--- RAW DATA Enclosed Below ---

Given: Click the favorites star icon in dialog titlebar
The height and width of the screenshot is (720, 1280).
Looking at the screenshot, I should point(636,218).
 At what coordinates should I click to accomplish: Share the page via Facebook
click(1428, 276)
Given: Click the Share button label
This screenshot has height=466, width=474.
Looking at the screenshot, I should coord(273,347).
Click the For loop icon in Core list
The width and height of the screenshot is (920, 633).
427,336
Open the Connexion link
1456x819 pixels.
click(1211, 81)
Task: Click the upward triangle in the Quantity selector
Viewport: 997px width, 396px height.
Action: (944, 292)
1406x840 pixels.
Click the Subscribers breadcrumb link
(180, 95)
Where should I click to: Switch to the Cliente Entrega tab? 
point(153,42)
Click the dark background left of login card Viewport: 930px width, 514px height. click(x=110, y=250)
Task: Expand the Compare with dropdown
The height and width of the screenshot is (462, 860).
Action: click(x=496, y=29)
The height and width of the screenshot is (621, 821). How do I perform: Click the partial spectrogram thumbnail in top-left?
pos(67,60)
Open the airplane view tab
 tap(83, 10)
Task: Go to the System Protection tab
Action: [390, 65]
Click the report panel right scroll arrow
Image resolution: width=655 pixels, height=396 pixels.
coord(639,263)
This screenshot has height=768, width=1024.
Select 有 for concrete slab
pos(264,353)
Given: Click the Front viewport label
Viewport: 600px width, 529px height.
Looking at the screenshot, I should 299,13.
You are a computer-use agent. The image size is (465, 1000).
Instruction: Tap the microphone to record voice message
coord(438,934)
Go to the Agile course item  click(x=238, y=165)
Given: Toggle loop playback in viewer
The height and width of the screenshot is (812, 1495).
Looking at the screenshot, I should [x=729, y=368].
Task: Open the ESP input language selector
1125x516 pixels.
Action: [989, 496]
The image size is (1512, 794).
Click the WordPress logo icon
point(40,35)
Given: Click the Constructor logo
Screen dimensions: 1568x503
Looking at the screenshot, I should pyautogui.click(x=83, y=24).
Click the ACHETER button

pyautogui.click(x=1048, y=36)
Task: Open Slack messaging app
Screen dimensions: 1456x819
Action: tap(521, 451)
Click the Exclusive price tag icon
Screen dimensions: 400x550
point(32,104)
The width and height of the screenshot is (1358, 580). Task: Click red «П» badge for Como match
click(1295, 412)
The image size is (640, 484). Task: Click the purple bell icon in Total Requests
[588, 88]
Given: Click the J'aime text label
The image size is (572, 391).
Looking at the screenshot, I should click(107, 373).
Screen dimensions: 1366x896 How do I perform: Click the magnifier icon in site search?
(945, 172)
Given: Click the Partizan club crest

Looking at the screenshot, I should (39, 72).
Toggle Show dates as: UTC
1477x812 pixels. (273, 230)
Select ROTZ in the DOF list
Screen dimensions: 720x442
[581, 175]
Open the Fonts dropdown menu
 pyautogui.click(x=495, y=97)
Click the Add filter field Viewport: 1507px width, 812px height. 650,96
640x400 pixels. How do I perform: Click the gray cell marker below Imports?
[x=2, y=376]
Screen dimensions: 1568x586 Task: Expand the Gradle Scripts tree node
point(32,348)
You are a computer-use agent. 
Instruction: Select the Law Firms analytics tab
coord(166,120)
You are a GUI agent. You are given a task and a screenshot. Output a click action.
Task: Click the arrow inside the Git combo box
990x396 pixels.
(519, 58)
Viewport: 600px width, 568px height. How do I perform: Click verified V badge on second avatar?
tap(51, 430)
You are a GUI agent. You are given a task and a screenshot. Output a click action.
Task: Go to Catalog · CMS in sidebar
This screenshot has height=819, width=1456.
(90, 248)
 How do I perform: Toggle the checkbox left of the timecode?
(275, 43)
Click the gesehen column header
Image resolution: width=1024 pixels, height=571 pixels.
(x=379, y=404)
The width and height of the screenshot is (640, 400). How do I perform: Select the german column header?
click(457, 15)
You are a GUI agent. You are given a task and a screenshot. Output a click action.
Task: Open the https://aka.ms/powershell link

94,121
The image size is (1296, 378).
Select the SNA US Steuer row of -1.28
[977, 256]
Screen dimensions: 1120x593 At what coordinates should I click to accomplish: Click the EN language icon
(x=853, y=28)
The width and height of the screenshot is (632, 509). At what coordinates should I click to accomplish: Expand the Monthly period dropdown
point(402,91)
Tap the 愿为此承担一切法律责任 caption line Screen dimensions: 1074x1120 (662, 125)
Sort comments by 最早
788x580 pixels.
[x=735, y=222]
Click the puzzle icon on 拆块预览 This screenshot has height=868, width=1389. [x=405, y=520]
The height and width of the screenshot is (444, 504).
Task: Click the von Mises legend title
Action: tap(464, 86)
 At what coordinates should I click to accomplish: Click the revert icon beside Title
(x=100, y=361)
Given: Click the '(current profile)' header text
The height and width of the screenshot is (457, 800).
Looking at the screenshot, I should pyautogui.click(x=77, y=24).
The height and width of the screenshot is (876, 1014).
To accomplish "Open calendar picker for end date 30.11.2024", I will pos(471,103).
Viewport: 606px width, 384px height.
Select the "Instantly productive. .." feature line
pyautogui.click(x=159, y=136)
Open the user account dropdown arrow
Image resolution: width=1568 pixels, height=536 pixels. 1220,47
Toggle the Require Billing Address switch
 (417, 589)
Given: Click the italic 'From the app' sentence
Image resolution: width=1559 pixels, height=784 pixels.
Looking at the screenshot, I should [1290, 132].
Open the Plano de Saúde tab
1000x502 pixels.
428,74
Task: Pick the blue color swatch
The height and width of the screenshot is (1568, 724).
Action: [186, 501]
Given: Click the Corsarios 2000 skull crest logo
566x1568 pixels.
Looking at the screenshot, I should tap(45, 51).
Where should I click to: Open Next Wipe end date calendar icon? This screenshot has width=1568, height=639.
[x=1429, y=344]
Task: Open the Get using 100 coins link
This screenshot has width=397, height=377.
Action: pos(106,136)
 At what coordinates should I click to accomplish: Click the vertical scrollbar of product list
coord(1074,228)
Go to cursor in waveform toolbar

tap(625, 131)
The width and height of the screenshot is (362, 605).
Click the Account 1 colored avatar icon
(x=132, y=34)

--- End of Enclosed RAW DATA ---

WHAT YOU SHOULD DO » Take the lines from the top of the data through the one that contains "Given: Click the Share button label" and copy them exactly, leaving out every line after it.

RESPONSE TO THE EXERCISE »
Given: Click the favorites star icon in dialog titlebar
The height and width of the screenshot is (720, 1280).
Looking at the screenshot, I should point(636,218).
 At what coordinates should I click to accomplish: Share the page via Facebook
click(1428, 276)
Given: Click the Share button label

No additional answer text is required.